(Records contained in a dataset)
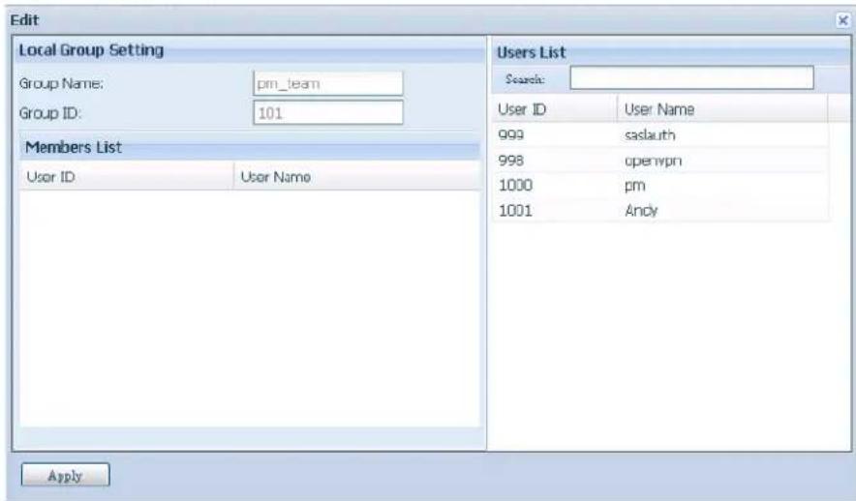Sort Members List by User ID column

coord(126,177)
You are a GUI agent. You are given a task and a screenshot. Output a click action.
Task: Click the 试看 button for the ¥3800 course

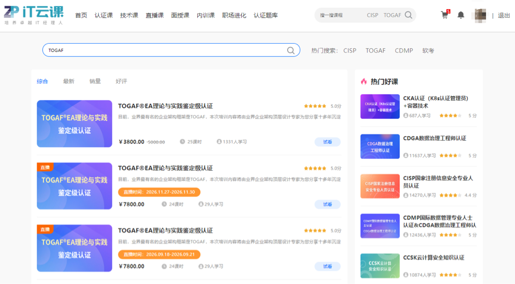(x=327, y=142)
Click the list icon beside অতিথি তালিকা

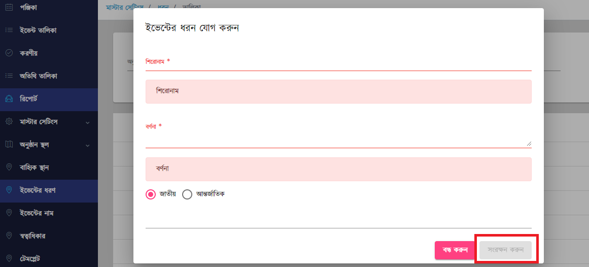click(9, 76)
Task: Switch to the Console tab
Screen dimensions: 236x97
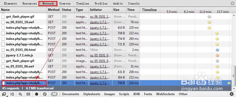Action: click(x=134, y=3)
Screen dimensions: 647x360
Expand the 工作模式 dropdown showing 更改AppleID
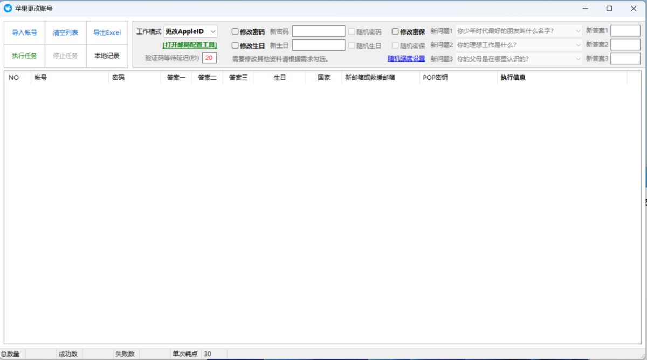point(191,31)
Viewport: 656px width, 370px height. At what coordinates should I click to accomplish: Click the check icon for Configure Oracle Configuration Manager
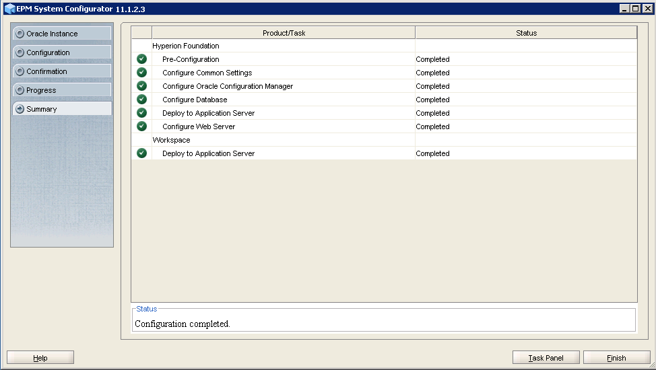pos(141,86)
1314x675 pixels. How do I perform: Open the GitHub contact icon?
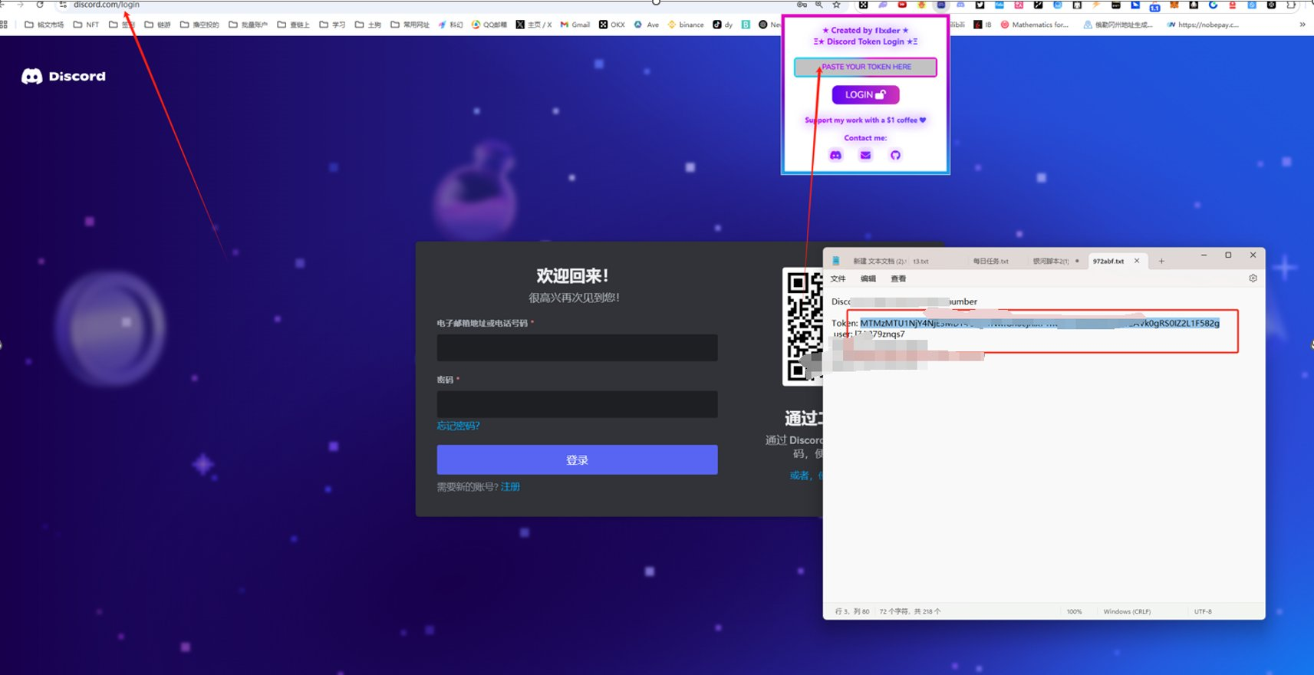point(895,155)
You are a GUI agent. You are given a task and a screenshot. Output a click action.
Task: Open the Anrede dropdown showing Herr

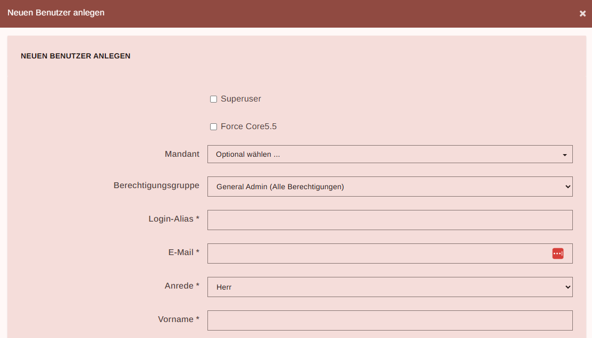(389, 287)
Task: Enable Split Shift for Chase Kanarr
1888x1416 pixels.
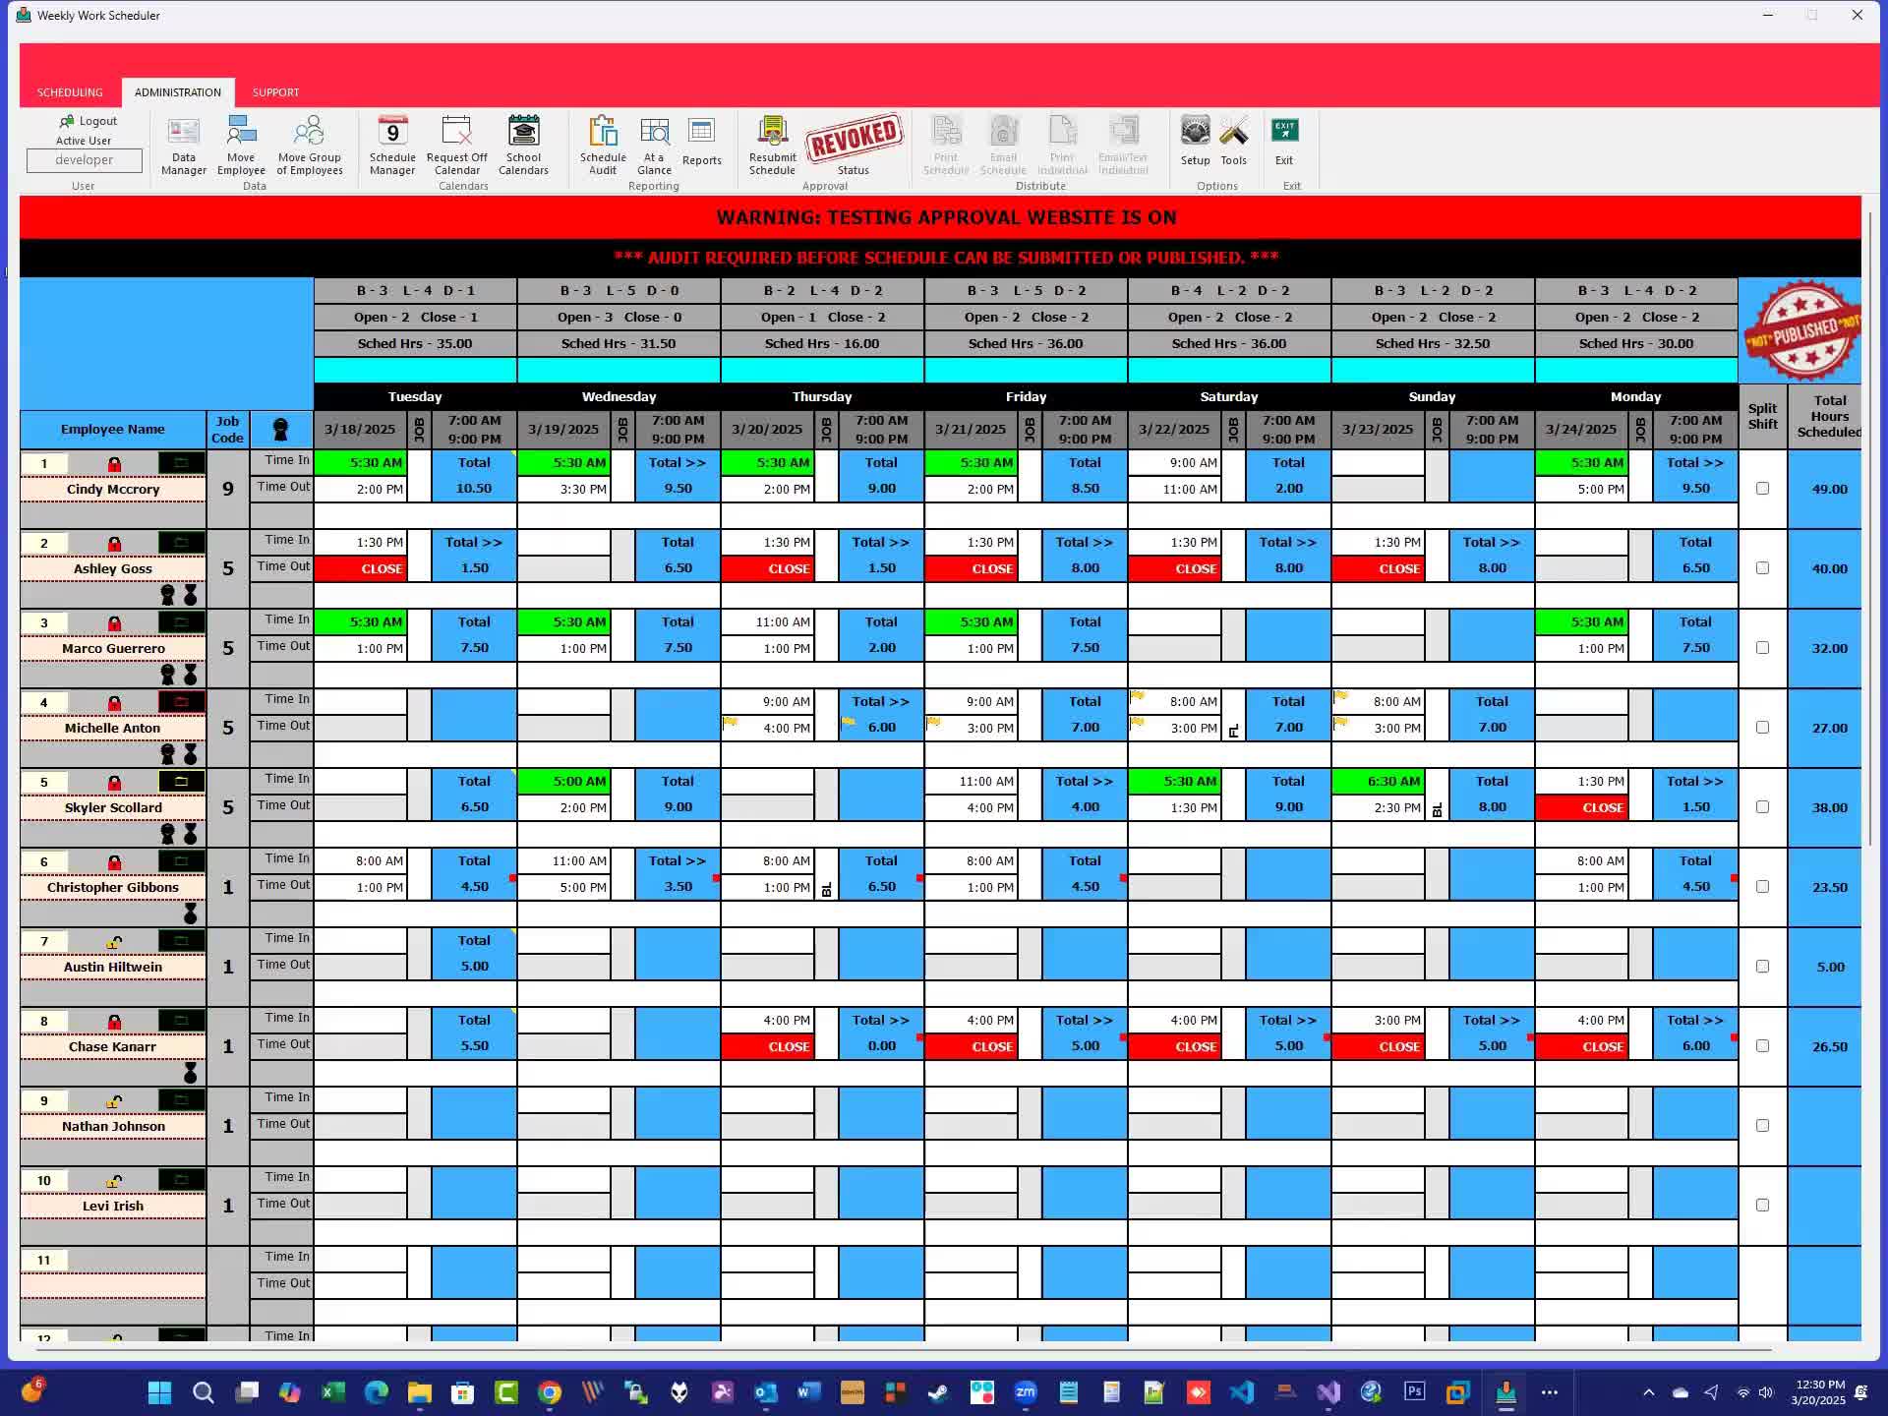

## WORK TO COMPLETE
Leave out every picture and copy, exactly as written, the lines from the one with "Click the list icon beside অতিথি তালিকা" through the end of the records above.

## REPLY TO THE TASK
Click the list icon beside অতিথি তালিকা

click(9, 76)
Task: Switch to the Console tab
Screen dimensions: 236x97
Action: click(x=134, y=3)
Screen dimensions: 647x360
Expand the 工作模式 dropdown showing 更改AppleID
point(191,31)
Viewport: 656px width, 370px height. At what coordinates should I click to accomplish: Click the check icon for Configure Oracle Configuration Manager
pos(141,86)
1314x675 pixels. How do I perform: Open the GitHub contact icon?
point(895,155)
You are a GUI agent. You are given a task and a screenshot. Output a click action.
Task: Open the Anrede dropdown showing Herr

(389, 287)
Task: Enable Split Shift for Chase Kanarr
1888x1416 pixels.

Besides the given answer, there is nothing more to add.